_ENTRIES SHOWN_
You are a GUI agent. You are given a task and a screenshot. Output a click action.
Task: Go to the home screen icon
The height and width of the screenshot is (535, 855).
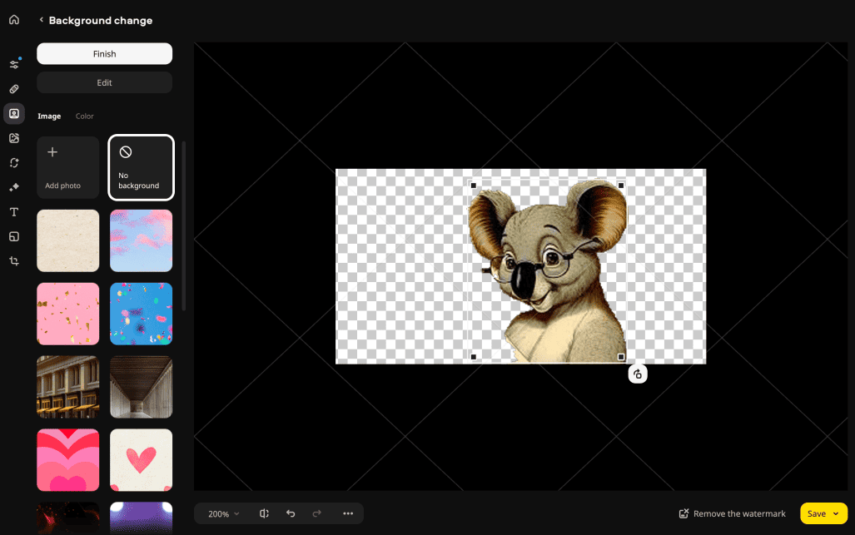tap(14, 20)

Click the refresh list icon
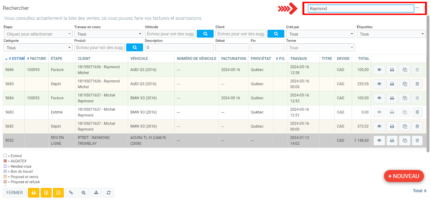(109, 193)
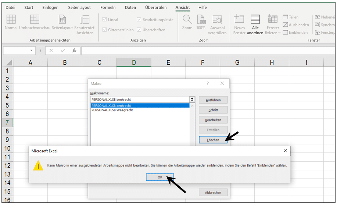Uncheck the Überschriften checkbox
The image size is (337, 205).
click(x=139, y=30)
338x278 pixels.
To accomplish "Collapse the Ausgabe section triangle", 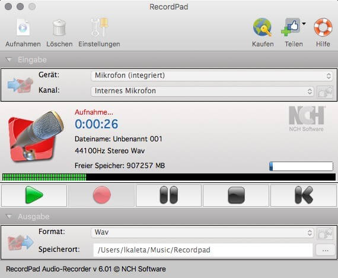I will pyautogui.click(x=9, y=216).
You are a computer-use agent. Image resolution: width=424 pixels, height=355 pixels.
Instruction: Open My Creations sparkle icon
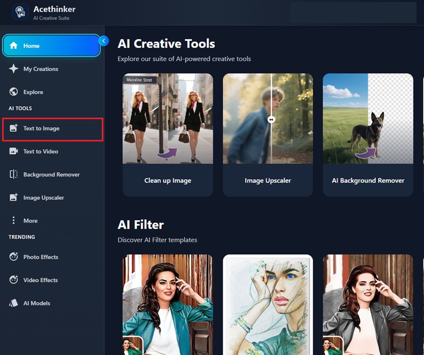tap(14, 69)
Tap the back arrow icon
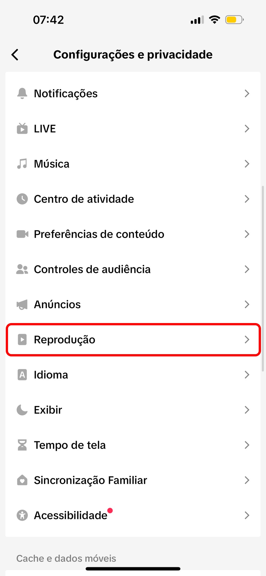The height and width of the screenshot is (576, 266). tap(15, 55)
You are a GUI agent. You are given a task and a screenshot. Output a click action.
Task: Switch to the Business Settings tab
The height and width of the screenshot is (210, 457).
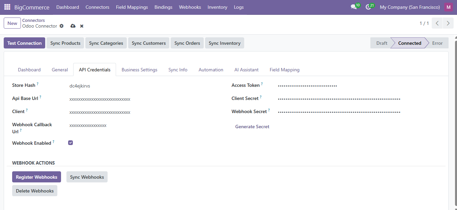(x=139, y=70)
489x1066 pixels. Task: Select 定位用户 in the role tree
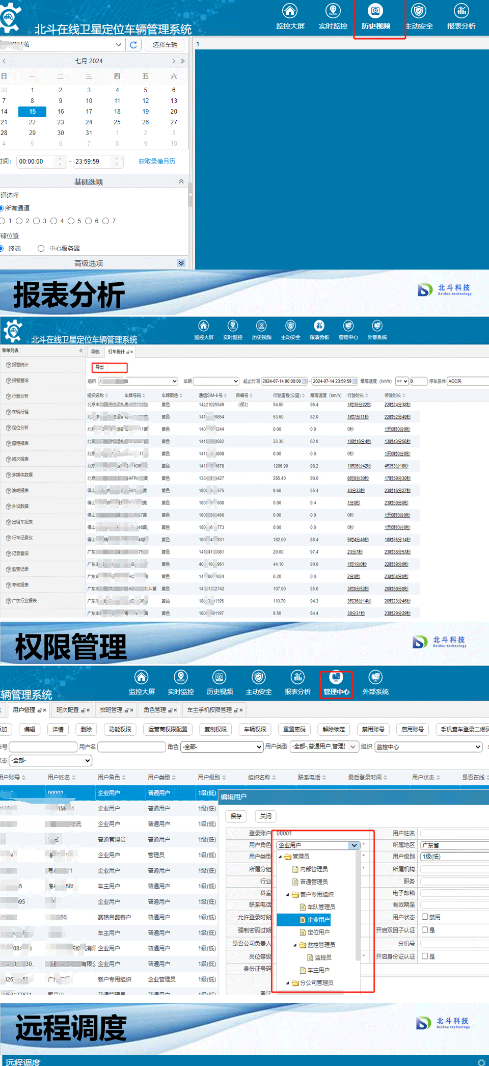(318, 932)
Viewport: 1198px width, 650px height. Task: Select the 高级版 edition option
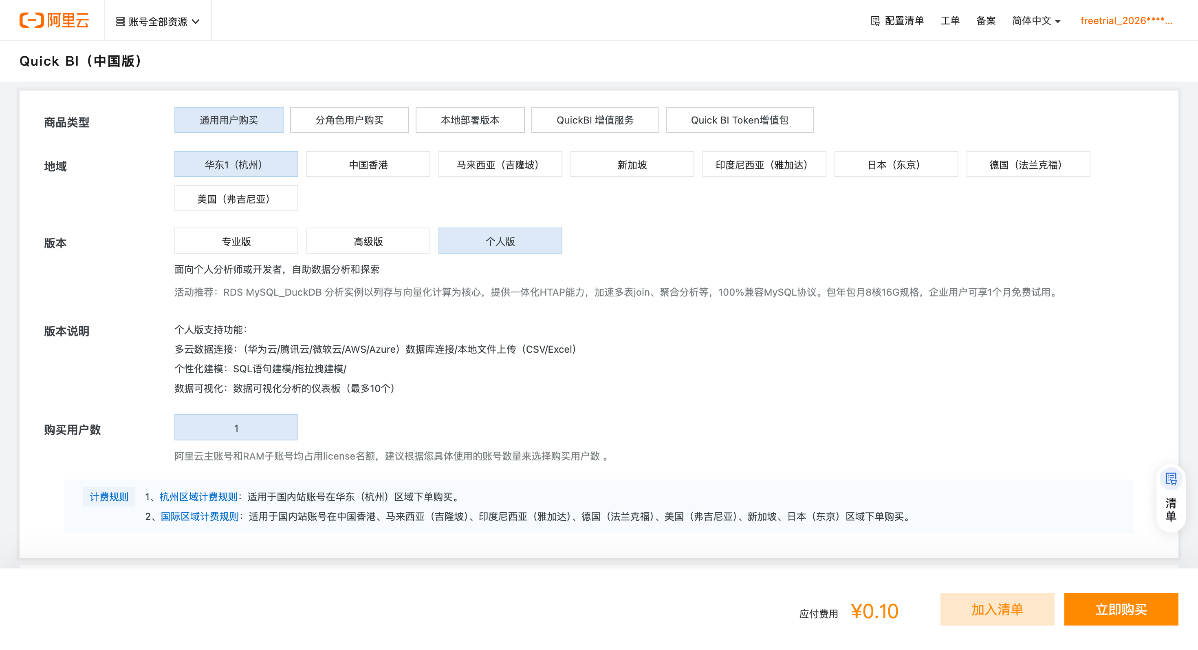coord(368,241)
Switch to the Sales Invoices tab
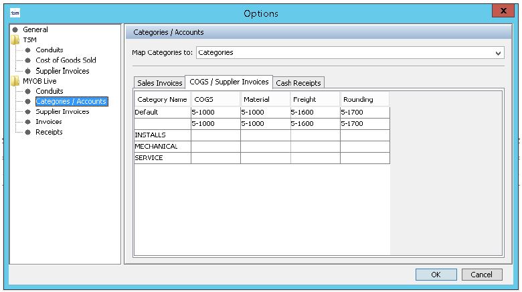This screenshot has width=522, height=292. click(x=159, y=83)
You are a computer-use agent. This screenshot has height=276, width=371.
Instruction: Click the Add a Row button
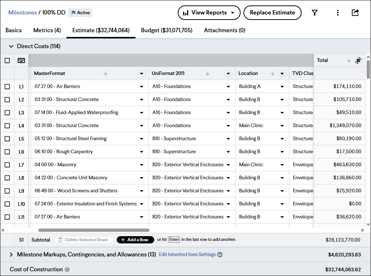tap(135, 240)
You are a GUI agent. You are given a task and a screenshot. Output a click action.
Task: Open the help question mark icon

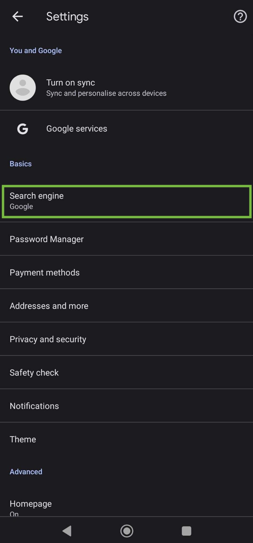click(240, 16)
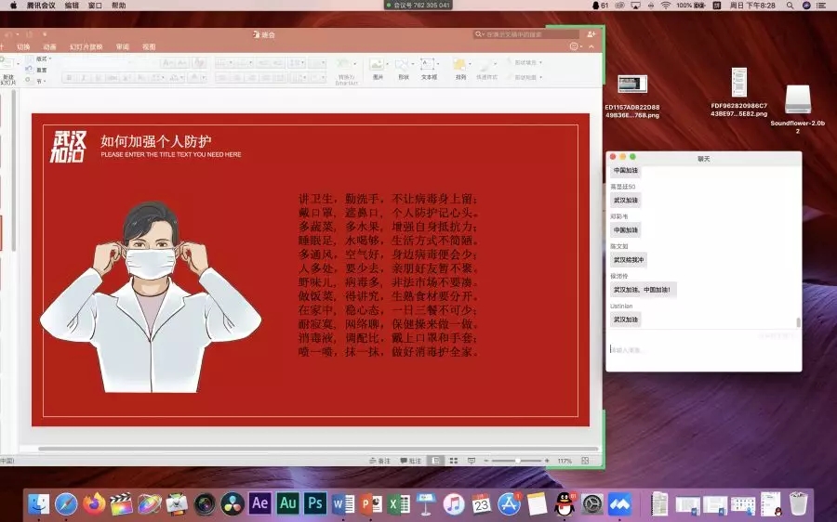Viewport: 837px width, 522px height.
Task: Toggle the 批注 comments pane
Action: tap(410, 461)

* * *

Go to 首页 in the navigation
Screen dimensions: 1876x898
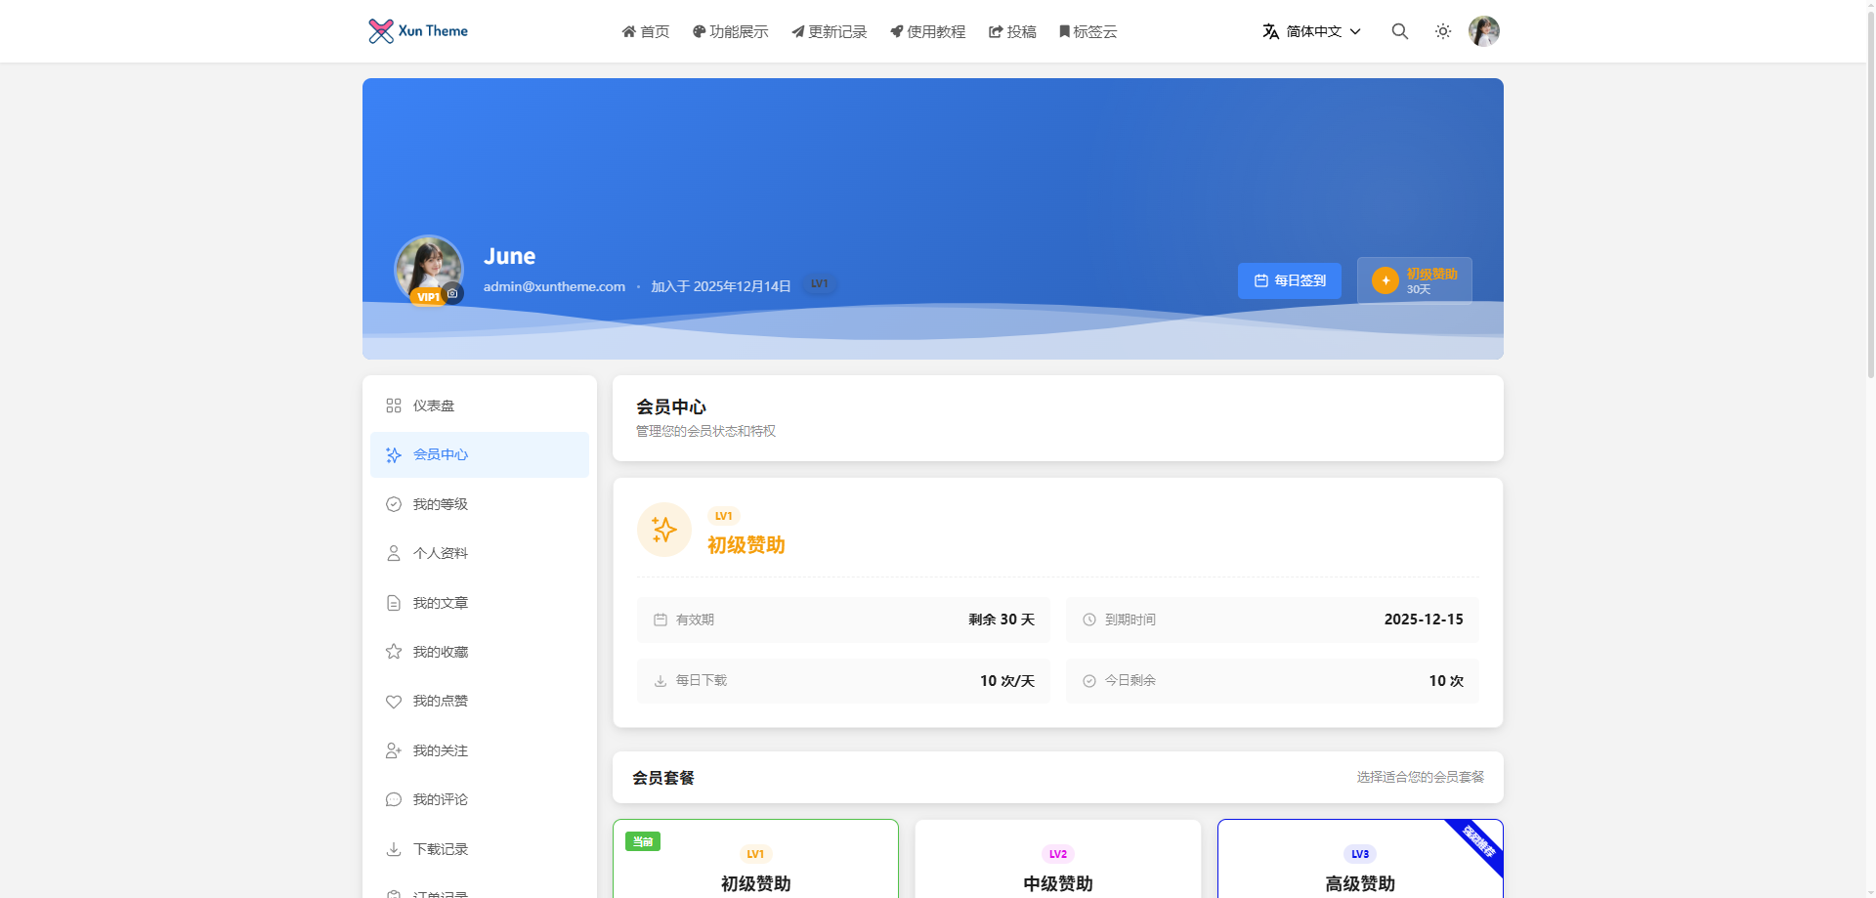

_WORK TO BE COMPLETED_
Tally the lines above that contain the string "computer". Respond with the total alone.

_TASK OUTPUT_
2